All Contracts for the supply of goods/services by the Company will be subject to the following Conditions. Any Conditions of the Customer which are inconsistent with the Conditions are treated as unacceptable to the Company unless confirmed in writing by the Company.

2. QUOTATIONS
Quotations given by the Company are open for acceptance within 30 days from date of offer and are withdrawn at the expiry of such period. The Company reserves the right at any time to refuse any order.

3. DELIVERY
Delivery will be to the address stated on the quotation. All delivery dates mentioned in any quotation or acceptance form or elsewhere are approximate only and not of any contractual effect. The Company shall not be under any liability to the Customer in respect of any delay in delivery howsoever arising. In the event of total failure to deliver any goods/services the liability of the Company shall be limited to the value of such goods referred to or as otherwise specified in the contract.

4. LOSSES, DAMAGE AND FAULTS
The Company must be notified within seven days of any losses, damage or faults with the goods or services in order that these can be properly evaluated and if appropriate rectified.

5. PRICES AND PAYMENT
All invoices are strictly net of VAT at the standard rate and unless otherwise agreed are due for payment immediately after delivery and installation of goods.

The Company reserves the right to charge interest at the rate of 1.5% per month on overdue accounts without prejudice to its rights of recovery of goods.

6. PASSING OF PROPERTY
The risk in the goods passes on delivery and, where applicable, installation, but beneficial ownership of the goods supplied shall remain with the Company until full payment has been received.

In the case of non-payment by the customer the Company reserves the right to repossess such goods provided they can clearly be identified.

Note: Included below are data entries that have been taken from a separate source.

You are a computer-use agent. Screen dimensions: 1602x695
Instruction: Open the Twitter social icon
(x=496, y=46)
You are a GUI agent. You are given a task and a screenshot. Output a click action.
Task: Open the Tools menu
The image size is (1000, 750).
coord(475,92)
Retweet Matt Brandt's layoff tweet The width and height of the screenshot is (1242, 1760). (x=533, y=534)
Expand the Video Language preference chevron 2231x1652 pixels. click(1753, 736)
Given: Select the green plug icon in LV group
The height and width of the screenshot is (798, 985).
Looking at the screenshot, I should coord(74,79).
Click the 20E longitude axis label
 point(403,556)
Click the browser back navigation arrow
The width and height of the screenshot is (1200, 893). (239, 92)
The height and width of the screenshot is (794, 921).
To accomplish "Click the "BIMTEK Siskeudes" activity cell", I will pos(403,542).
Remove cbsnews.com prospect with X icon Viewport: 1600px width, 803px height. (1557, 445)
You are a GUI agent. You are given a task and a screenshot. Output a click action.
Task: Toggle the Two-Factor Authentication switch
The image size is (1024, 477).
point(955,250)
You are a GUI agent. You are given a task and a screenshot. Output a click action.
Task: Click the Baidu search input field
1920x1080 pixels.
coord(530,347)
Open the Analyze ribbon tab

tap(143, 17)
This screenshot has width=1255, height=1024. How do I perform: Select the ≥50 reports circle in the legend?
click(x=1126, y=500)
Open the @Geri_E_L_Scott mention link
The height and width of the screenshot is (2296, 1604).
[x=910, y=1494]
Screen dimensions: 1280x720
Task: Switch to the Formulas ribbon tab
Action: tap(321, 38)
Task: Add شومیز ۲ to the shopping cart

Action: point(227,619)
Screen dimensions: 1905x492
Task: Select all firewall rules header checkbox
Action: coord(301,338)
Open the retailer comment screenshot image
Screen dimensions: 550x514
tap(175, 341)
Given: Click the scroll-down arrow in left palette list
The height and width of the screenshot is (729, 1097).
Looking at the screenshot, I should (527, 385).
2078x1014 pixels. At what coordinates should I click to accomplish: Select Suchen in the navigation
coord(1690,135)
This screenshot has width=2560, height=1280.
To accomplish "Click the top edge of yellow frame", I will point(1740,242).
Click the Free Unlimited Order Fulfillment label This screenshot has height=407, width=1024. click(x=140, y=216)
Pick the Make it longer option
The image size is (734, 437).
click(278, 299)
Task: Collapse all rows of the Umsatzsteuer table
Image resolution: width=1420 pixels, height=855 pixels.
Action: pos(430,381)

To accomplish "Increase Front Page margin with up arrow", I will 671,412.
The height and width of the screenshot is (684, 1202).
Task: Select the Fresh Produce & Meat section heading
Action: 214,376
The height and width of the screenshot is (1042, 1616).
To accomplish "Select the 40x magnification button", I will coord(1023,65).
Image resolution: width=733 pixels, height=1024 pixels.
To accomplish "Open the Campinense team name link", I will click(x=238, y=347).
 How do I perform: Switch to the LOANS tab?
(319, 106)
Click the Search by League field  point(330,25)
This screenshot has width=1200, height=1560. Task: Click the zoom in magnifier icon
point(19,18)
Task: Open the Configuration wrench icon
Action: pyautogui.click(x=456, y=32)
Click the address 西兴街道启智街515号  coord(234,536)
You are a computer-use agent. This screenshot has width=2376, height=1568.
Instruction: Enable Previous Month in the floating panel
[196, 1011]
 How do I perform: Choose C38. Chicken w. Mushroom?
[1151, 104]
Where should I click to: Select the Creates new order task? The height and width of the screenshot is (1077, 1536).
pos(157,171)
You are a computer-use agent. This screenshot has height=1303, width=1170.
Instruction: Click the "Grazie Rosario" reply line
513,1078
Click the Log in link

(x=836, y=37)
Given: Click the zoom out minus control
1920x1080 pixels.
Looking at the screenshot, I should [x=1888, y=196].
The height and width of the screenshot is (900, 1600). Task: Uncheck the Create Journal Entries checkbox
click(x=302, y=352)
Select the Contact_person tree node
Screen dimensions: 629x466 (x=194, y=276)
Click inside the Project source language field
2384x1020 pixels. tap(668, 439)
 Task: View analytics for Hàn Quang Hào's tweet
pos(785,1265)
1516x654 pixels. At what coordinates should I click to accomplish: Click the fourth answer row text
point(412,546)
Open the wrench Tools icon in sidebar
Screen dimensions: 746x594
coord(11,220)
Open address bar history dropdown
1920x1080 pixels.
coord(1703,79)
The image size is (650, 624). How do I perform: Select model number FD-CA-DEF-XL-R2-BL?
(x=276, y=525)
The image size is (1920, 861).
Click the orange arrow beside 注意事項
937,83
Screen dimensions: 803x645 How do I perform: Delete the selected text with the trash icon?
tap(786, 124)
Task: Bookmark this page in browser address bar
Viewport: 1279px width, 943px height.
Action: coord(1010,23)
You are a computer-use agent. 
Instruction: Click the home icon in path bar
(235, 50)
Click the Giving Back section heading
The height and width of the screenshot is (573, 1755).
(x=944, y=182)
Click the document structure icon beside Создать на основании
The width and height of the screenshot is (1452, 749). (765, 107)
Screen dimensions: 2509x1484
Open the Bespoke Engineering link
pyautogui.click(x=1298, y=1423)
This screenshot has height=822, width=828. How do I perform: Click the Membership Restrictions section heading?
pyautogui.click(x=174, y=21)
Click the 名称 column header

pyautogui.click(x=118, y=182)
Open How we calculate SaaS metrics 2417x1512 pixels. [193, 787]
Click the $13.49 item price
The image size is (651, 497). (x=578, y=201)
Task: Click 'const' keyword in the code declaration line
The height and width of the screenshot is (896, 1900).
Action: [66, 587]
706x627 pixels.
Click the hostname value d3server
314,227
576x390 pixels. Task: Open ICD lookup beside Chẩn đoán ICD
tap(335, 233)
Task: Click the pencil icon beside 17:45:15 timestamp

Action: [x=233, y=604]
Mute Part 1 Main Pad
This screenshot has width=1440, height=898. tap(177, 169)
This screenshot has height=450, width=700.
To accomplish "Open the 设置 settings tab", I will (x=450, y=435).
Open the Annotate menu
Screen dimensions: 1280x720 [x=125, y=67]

The Company shall not be liable for any costs incurred by the customer as a result of repossession action taken.

7. SEVERABILITY
In the event that any of these conditions or any part thereof shall be determined invalid, unlawful or unenforceable to any extent, such condition or part thereof shall be severed from the remainder of these conditions which shall continue to be valid to the fullest extent permitted by law.

8. APPLICABLE LAW
The terms of any Contract to which these conditions relate shall in all respects be governed by the Laws of England and be subject to jurisdiction of the English Courts.